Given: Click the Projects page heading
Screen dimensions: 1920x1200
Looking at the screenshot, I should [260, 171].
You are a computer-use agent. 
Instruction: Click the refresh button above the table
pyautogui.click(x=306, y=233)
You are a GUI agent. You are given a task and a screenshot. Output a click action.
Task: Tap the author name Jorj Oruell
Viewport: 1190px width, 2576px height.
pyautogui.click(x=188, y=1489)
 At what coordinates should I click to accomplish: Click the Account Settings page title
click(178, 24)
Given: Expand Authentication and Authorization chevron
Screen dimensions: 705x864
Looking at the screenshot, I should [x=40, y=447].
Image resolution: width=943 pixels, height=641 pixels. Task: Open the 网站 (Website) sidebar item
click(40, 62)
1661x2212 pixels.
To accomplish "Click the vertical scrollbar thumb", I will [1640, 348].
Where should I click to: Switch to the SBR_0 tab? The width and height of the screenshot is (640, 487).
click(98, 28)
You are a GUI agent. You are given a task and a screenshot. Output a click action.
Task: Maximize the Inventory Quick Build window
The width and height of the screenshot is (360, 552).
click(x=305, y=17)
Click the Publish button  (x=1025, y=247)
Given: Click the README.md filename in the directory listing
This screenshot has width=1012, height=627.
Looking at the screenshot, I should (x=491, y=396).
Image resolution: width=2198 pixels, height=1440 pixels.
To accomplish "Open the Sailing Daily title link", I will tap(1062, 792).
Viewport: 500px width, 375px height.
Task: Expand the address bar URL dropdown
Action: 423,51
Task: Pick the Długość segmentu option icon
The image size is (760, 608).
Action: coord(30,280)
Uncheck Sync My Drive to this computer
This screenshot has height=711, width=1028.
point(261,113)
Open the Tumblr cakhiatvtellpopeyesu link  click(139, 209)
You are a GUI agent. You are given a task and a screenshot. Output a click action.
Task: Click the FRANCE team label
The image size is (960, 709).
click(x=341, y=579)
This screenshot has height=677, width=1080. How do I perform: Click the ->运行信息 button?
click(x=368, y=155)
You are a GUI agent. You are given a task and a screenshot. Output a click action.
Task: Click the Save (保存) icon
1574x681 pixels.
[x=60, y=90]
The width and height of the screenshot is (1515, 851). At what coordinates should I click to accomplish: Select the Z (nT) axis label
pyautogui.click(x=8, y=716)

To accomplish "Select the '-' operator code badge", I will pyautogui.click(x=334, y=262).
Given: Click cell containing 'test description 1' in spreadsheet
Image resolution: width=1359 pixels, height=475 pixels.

---

### 练习题目
请将上面的全部数据逐行照原样抄写一遍，不作任何改动。

### 参考答案
Given: Click the Projects page heading
Screen dimensions: 1920x1200
Looking at the screenshot, I should [260, 171].
You are a computer-use agent. 
Instruction: Click the refresh button above the table
pyautogui.click(x=306, y=233)
You are a GUI agent. You are given a task and a screenshot. Output a click action.
Task: Tap the author name Jorj Oruell
Viewport: 1190px width, 2576px height.
pyautogui.click(x=188, y=1489)
 At what coordinates should I click to accomplish: Click the Account Settings page title
click(178, 24)
Given: Expand Authentication and Authorization chevron
Screen dimensions: 705x864
Looking at the screenshot, I should [x=40, y=447].
Image resolution: width=943 pixels, height=641 pixels. Task: Open the 网站 (Website) sidebar item
click(40, 62)
1661x2212 pixels.
To accomplish "Click the vertical scrollbar thumb", I will [1640, 348].
Where should I click to: Switch to the SBR_0 tab? The width and height of the screenshot is (640, 487).
click(98, 28)
You are a GUI agent. You are given a task and a screenshot. Output a click action.
Task: Maximize the Inventory Quick Build window
The width and height of the screenshot is (360, 552).
click(x=305, y=17)
Click the Publish button  (x=1025, y=247)
Given: Click the README.md filename in the directory listing
This screenshot has width=1012, height=627.
Looking at the screenshot, I should (x=491, y=396).
Image resolution: width=2198 pixels, height=1440 pixels.
To accomplish "Open the Sailing Daily title link", I will tap(1062, 792).
Viewport: 500px width, 375px height.
Task: Expand the address bar URL dropdown
Action: 423,51
Task: Pick the Długość segmentu option icon
The image size is (760, 608).
Action: coord(30,280)
Uncheck Sync My Drive to this computer
This screenshot has height=711, width=1028.
point(261,113)
Open the Tumblr cakhiatvtellpopeyesu link  click(139, 209)
You are a GUI agent. You are given a task and a screenshot. Output a click action.
Task: Click the FRANCE team label
The image size is (960, 709).
click(x=341, y=579)
This screenshot has height=677, width=1080. How do I perform: Click the ->运行信息 button?
click(x=368, y=155)
You are a GUI agent. You are given a task and a screenshot. Output a click action.
Task: Click the Save (保存) icon
1574x681 pixels.
[x=60, y=90]
The width and height of the screenshot is (1515, 851). At what coordinates should I click to accomplish: Select the Z (nT) axis label
pyautogui.click(x=8, y=716)

To accomplish "Select the '-' operator code badge", I will pyautogui.click(x=334, y=262).
Given: Click cell containing 'test description 1' in spreadsheet
Image resolution: width=1359 pixels, height=475 pixels.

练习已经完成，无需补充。